→ **Provided data**
----
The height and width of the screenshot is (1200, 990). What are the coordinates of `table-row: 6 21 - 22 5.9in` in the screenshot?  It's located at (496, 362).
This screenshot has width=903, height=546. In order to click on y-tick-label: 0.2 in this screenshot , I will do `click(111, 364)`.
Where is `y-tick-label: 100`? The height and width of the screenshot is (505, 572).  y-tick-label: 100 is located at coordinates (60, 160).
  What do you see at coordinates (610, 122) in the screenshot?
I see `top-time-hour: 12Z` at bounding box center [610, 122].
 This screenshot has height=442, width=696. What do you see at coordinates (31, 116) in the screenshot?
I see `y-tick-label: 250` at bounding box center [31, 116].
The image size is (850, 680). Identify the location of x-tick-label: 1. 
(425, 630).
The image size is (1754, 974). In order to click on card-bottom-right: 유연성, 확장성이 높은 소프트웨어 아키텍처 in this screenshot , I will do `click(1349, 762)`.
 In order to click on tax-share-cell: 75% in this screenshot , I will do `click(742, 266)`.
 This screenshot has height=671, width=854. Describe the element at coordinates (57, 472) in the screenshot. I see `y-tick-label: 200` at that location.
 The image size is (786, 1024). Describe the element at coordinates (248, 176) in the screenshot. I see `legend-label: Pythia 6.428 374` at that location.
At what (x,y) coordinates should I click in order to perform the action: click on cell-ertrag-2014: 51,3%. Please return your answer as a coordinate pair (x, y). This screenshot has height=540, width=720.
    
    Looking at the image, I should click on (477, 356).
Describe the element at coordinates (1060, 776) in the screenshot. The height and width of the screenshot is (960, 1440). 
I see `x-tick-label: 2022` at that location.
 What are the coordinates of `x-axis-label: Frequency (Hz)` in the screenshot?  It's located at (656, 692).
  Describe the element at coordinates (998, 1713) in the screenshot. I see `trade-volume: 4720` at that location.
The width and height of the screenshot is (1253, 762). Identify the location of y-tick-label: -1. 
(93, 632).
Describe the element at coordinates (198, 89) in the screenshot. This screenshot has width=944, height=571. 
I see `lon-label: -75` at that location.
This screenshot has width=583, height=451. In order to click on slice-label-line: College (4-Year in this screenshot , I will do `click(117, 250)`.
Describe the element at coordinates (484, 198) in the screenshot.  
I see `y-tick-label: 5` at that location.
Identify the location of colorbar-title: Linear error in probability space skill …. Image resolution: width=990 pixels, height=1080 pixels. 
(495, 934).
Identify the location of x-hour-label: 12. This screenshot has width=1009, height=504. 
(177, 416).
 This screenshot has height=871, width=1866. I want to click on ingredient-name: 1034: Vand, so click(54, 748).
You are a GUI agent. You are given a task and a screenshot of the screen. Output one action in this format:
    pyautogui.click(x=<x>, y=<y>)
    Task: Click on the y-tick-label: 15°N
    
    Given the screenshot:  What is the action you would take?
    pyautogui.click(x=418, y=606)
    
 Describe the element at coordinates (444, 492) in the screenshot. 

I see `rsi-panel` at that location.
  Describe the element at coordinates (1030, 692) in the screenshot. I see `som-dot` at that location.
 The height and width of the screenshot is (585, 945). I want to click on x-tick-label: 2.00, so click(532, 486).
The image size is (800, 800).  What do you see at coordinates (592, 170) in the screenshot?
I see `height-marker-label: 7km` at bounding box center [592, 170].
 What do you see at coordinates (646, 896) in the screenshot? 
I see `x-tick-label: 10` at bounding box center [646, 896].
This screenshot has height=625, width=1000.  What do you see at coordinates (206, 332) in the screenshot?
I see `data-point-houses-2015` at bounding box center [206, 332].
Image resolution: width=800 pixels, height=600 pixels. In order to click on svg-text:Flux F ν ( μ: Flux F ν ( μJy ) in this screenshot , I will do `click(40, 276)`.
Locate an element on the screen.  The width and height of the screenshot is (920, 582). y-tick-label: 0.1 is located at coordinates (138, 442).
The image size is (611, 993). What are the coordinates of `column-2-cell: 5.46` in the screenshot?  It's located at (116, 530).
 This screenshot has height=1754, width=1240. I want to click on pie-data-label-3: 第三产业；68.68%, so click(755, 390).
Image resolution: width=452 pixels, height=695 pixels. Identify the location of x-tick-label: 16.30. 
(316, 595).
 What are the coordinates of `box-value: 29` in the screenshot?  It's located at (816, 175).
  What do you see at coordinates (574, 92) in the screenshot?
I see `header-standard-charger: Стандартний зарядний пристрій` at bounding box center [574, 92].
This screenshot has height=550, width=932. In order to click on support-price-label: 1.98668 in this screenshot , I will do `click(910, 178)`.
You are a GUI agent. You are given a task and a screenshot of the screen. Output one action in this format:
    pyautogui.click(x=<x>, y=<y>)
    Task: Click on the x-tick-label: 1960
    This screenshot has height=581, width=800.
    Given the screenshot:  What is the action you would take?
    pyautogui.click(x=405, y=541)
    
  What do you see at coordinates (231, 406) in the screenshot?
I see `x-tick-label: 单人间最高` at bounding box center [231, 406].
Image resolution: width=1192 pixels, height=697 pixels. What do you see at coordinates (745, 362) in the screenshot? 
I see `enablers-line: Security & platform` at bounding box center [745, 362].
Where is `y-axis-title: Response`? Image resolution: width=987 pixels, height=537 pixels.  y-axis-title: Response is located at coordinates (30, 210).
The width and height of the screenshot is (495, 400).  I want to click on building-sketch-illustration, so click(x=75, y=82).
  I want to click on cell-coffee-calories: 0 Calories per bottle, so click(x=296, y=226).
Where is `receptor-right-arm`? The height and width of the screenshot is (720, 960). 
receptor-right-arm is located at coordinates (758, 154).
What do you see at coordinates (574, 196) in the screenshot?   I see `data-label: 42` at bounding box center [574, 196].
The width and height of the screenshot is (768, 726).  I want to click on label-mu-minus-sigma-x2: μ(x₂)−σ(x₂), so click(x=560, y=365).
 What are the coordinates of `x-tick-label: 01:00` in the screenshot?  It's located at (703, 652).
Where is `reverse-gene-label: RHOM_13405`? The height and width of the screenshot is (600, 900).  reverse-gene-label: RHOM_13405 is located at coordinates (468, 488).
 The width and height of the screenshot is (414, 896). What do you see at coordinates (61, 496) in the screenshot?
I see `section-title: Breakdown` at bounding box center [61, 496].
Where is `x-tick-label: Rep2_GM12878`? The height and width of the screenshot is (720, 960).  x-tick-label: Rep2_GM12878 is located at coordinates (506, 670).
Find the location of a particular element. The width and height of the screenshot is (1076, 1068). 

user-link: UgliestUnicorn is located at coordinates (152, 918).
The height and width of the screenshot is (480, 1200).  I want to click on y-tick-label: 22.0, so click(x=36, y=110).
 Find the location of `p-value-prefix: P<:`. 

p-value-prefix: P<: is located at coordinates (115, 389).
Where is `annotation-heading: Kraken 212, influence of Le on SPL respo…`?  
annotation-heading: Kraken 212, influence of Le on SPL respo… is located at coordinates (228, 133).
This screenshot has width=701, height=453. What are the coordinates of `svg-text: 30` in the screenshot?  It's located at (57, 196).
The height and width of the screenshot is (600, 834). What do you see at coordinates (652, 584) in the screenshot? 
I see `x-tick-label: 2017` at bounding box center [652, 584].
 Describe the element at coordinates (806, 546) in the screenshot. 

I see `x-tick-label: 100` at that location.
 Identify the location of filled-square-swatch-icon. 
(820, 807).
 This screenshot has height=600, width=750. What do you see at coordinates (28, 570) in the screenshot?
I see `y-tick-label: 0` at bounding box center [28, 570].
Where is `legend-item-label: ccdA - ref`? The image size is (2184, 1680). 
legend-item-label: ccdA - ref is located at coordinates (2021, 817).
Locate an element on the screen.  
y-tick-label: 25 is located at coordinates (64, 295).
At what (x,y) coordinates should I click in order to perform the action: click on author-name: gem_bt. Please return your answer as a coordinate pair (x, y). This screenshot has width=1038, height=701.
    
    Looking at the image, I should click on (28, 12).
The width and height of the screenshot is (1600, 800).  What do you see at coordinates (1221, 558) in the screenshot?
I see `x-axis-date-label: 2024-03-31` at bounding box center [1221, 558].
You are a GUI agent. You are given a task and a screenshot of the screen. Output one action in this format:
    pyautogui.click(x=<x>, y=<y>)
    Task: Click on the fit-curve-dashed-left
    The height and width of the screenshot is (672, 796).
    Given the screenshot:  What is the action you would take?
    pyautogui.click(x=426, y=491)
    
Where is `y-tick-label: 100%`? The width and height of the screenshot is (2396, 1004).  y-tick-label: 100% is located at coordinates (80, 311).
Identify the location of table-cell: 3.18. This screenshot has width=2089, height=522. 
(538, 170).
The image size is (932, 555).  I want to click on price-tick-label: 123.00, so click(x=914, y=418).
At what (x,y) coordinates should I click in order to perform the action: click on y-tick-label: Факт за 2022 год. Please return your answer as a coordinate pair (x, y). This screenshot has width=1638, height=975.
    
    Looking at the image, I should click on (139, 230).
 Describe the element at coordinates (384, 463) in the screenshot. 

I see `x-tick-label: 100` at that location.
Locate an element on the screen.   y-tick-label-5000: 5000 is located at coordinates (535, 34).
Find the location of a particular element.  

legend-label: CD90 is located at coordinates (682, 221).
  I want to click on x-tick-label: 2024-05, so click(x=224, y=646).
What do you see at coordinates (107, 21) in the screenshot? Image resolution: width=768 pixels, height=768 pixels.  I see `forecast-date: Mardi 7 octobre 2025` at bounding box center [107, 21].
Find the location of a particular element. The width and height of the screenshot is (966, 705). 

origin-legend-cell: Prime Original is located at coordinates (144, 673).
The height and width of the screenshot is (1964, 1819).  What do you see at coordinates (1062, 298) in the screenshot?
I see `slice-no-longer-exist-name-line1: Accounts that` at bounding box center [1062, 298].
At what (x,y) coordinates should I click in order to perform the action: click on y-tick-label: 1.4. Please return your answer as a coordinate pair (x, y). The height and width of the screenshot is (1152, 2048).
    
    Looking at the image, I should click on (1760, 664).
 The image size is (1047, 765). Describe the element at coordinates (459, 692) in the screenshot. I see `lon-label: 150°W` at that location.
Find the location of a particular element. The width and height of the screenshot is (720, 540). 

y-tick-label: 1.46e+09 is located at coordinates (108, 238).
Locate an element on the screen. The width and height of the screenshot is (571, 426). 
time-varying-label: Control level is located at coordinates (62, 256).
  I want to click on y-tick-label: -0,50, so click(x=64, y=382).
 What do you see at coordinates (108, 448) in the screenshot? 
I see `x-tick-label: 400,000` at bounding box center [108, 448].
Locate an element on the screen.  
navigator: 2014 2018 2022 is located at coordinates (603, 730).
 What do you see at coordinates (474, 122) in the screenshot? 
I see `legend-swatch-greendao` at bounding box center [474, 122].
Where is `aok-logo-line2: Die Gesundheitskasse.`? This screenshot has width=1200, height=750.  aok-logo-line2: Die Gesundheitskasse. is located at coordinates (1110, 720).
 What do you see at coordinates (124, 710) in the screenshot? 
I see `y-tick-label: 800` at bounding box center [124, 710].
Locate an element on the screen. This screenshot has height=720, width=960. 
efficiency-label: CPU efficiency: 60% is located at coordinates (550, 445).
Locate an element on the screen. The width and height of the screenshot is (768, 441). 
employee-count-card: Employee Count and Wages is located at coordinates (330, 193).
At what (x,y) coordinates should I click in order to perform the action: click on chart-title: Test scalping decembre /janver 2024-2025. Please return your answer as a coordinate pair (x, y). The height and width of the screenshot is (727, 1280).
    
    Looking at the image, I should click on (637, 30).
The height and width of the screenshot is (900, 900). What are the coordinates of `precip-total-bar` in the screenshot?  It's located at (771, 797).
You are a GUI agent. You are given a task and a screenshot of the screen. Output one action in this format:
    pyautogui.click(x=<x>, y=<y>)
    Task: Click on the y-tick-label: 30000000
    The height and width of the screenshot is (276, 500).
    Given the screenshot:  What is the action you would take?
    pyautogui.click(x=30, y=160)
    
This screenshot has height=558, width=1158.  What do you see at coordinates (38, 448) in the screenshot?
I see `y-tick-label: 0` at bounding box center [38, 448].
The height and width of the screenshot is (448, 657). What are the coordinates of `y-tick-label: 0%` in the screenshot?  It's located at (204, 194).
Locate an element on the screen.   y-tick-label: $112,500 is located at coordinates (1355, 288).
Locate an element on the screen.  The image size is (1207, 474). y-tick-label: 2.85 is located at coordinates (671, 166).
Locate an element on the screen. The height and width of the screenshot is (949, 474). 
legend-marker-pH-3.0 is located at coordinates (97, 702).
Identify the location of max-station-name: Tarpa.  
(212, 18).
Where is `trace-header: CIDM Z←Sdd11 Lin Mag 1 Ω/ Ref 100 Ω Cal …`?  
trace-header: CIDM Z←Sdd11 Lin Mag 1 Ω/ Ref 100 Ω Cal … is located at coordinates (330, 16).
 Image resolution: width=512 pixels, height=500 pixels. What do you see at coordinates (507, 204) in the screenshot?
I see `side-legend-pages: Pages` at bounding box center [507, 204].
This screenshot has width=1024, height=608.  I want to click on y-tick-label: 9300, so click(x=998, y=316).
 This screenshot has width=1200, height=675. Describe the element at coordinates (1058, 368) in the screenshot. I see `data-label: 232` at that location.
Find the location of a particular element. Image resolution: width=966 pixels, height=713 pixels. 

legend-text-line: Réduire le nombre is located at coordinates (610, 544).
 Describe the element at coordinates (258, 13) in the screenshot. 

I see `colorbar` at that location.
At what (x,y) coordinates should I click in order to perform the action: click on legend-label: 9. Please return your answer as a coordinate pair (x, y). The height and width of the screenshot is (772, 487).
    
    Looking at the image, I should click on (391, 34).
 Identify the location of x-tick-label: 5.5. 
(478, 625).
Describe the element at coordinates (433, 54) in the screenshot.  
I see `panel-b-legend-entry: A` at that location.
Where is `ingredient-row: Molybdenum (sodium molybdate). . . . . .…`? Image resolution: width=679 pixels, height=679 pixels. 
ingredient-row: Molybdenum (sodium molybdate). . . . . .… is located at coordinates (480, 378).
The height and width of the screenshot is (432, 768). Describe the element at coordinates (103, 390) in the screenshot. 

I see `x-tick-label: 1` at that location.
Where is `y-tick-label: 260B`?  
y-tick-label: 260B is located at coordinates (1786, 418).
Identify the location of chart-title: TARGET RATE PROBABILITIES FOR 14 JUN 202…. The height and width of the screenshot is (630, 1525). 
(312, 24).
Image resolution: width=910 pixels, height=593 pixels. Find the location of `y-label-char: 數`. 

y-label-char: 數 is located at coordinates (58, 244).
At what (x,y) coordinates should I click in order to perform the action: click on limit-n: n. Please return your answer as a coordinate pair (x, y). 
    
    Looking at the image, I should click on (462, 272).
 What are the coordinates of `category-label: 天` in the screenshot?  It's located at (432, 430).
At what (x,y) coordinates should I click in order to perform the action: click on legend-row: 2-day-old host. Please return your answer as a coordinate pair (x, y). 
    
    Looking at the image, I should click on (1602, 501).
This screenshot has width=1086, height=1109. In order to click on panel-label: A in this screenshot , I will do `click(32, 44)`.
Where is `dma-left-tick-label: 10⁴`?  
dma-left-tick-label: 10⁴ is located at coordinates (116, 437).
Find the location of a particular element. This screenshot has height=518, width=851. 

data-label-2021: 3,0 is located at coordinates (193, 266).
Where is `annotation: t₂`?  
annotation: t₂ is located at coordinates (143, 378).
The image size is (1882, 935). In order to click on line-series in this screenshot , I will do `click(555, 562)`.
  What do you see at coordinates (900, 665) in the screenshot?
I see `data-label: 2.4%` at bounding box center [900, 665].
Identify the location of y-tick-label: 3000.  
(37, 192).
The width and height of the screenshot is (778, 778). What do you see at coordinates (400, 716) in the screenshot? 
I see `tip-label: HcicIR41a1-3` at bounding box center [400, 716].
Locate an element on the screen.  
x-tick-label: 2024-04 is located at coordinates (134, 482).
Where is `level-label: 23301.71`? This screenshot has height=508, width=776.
----
→ **What to produce**
Rewrite the listing as a Markdown table with the columns Row and Text, giving each line a row number and omitting blank lines. Start at the first line of the listing and end at the line containing "This screenshot has width=903, height=546.".

→ **Your response**
| Row | Text |
|---|---|
| 1 | The height and width of the screenshot is (1200, 990). What are the coordinates of `table-row: 6 21 - 22 5.9in` in the screenshot?  It's located at (496, 362). |
| 2 | This screenshot has width=903, height=546. In order to click on y-tick-label: 0.2 in this screenshot , I will do `click(111, 364)`. |